• [EXERCISE]: Reproduce exactly the lines of the material beneath, from the line that contains "Add to Cart (155, 1120)" to the line that contains "On vous raconte", both included, and no other lines.

········

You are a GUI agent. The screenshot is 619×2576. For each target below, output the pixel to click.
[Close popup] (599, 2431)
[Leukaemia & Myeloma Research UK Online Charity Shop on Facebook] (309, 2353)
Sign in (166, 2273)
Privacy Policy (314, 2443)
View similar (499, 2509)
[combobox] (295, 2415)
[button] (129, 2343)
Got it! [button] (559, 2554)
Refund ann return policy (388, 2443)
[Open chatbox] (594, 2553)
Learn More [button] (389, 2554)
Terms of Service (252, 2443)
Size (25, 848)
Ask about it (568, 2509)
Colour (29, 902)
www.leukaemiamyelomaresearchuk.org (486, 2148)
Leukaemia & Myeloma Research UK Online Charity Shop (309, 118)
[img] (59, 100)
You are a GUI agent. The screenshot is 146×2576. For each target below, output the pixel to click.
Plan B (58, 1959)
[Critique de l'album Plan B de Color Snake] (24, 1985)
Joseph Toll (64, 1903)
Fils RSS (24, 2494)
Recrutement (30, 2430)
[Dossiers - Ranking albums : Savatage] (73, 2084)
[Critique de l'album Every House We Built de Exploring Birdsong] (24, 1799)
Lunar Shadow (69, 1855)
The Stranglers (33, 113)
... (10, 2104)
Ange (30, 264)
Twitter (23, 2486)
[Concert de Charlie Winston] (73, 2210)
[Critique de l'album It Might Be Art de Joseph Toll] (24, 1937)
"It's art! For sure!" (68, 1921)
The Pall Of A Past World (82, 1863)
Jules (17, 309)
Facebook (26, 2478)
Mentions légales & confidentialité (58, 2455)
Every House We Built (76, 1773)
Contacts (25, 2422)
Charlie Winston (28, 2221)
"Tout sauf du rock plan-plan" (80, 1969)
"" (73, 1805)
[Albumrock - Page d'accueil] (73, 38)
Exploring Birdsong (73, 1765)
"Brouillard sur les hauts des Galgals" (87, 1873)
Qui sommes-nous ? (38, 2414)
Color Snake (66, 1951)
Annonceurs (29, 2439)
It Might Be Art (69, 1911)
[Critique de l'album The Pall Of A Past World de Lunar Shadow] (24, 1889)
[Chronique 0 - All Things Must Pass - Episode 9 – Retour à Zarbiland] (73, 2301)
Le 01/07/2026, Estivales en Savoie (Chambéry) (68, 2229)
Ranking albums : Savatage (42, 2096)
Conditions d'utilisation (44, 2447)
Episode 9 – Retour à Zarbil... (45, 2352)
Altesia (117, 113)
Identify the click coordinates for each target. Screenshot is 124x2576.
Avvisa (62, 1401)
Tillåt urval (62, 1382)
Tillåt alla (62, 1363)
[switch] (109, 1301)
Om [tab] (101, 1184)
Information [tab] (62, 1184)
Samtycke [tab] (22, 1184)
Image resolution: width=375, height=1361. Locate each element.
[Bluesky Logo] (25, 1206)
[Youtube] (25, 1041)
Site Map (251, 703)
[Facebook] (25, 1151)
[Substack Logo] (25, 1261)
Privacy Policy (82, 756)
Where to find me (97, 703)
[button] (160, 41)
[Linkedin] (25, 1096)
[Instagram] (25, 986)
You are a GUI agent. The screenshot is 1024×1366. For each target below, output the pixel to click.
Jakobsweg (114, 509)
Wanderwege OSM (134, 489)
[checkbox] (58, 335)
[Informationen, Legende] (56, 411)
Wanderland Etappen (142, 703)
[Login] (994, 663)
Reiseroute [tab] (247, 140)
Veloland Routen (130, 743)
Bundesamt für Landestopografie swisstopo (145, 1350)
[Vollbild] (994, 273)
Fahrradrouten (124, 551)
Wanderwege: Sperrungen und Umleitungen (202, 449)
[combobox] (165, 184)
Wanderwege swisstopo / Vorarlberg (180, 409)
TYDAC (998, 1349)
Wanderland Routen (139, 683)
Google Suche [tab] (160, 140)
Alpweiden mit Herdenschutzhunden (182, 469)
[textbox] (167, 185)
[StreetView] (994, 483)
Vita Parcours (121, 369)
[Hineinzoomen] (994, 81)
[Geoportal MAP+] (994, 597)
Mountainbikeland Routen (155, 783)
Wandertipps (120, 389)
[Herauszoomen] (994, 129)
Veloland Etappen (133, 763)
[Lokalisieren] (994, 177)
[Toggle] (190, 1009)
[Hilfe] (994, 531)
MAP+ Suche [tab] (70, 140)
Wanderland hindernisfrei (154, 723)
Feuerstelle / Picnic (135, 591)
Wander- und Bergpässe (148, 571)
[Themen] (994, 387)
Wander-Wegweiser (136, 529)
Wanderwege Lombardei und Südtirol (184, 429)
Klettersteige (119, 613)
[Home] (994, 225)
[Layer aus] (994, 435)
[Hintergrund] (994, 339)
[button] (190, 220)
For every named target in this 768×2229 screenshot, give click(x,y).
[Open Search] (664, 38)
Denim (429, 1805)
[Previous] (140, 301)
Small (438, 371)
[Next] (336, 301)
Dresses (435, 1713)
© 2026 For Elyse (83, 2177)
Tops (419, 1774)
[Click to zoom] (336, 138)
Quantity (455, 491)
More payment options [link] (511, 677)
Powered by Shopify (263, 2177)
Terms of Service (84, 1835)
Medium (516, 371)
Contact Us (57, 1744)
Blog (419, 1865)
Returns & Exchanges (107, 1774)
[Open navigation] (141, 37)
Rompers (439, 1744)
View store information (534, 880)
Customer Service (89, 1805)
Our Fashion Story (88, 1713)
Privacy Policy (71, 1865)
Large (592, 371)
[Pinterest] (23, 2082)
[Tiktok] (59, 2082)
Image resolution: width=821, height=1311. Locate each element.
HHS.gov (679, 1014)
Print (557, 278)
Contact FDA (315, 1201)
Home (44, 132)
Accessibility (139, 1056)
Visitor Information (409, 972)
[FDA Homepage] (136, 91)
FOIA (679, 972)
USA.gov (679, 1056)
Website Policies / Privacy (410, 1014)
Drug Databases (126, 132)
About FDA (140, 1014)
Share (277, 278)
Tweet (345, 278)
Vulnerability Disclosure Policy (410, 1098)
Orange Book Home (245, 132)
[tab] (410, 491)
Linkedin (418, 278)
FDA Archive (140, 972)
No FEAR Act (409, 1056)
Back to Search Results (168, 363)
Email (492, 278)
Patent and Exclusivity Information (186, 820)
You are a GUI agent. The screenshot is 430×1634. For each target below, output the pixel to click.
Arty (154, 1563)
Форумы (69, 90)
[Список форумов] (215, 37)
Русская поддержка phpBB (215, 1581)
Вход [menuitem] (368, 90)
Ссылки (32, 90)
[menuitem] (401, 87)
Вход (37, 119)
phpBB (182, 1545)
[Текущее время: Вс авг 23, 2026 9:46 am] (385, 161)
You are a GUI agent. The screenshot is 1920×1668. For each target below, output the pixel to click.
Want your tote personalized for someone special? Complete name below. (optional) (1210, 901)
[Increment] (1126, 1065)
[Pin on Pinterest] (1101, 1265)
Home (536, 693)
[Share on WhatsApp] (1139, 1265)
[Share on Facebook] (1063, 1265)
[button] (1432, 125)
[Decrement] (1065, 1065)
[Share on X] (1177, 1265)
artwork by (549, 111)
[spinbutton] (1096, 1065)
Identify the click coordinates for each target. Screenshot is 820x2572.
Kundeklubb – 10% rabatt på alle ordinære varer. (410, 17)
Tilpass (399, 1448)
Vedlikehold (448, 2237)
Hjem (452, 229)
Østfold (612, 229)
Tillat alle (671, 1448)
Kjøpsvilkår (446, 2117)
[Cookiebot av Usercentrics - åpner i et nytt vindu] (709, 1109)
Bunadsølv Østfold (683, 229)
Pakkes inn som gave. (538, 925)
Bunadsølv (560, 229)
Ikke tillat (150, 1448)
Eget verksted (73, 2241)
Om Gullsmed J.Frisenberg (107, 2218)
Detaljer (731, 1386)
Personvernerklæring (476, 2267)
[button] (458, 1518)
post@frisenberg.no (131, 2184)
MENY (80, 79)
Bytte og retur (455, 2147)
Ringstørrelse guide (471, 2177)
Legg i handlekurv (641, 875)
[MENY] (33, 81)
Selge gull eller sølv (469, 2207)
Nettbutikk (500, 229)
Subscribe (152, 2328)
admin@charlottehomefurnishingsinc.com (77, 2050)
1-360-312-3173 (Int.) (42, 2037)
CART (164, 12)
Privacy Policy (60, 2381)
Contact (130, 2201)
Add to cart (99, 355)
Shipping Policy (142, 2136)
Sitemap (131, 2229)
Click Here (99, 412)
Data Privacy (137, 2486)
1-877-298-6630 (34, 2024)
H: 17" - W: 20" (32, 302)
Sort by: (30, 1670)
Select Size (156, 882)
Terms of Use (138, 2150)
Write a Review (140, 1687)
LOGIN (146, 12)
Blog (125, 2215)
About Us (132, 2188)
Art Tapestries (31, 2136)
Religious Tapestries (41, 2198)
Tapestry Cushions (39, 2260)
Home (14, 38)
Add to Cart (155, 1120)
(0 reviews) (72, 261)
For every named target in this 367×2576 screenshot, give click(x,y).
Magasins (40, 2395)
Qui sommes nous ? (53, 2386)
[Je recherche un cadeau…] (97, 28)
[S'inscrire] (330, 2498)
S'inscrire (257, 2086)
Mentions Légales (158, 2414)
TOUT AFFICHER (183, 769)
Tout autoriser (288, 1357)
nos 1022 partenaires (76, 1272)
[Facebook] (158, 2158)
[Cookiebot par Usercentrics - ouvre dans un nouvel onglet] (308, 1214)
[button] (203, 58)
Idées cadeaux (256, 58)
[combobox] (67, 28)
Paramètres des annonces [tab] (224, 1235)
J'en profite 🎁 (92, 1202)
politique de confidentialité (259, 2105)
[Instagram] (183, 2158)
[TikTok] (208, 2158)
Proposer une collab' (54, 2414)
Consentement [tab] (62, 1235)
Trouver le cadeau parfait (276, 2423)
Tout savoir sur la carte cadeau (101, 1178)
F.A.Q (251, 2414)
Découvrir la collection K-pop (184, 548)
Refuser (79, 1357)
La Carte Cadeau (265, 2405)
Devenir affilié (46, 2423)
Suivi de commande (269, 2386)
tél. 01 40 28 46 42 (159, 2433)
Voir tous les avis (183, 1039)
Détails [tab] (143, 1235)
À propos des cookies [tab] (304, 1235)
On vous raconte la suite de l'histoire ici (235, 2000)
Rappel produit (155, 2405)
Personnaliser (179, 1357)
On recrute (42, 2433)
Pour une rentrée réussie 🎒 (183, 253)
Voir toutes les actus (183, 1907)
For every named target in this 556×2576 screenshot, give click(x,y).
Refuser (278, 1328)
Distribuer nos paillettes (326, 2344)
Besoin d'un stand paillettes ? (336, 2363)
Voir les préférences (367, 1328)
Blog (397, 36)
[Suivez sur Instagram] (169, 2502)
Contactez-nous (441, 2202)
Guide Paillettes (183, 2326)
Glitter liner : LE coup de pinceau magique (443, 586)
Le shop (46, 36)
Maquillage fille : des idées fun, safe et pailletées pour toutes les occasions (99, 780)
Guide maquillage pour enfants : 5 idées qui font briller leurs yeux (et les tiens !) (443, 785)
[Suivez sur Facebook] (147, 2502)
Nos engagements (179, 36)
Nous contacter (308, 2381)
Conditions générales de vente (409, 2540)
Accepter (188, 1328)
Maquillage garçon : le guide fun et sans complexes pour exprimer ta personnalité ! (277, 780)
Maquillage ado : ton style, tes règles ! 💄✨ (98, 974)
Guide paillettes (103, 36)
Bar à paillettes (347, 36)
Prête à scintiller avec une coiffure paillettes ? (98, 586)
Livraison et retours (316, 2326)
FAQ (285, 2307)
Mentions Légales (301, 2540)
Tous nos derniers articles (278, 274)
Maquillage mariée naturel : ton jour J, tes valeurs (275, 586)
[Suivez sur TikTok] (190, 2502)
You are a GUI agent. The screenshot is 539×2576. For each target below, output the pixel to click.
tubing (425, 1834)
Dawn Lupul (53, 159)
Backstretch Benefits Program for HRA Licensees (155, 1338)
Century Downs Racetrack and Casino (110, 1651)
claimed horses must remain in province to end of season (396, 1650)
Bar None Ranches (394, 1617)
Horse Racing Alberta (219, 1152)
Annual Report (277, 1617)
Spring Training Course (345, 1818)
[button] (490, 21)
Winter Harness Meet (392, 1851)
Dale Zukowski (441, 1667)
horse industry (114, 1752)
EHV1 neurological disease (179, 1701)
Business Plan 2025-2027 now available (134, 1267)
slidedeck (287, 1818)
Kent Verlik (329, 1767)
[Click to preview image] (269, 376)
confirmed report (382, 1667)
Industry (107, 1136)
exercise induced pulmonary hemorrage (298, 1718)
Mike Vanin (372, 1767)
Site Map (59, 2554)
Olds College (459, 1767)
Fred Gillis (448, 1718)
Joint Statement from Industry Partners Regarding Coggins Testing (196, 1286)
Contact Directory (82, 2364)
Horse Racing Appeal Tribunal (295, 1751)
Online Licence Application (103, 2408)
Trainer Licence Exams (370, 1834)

········

• [THE ANSWER]:
Add to Cart (155, 1120)
(0 reviews) (72, 261)
For every named target in this 367×2576 screenshot, give click(x,y).
Magasins (40, 2395)
Qui sommes nous ? (53, 2386)
[Je recherche un cadeau…] (97, 28)
[S'inscrire] (330, 2498)
S'inscrire (257, 2086)
Mentions Légales (158, 2414)
TOUT AFFICHER (183, 769)
Tout autoriser (288, 1357)
nos 1022 partenaires (76, 1272)
[Facebook] (158, 2158)
[Cookiebot par Usercentrics - ouvre dans un nouvel onglet] (308, 1214)
[button] (203, 58)
Idées cadeaux (256, 58)
[combobox] (67, 28)
Paramètres des annonces [tab] (224, 1235)
J'en profite 🎁 (92, 1202)
politique de confidentialité (259, 2105)
[Instagram] (183, 2158)
[TikTok] (208, 2158)
Proposer une collab' (54, 2414)
Consentement [tab] (62, 1235)
Trouver le cadeau parfait (276, 2423)
Tout savoir sur la carte cadeau (101, 1178)
F.A.Q (251, 2414)
Découvrir la collection K-pop (184, 548)
Refuser (79, 1357)
La Carte Cadeau (265, 2405)
Devenir affilié (46, 2423)
Suivi de commande (269, 2386)
tél. 01 40 28 46 42 (159, 2433)
Voir tous les avis (183, 1039)
Détails [tab] (143, 1235)
À propos des cookies [tab] (304, 1235)
On vous raconte la suite de l'histoire ici (235, 2000)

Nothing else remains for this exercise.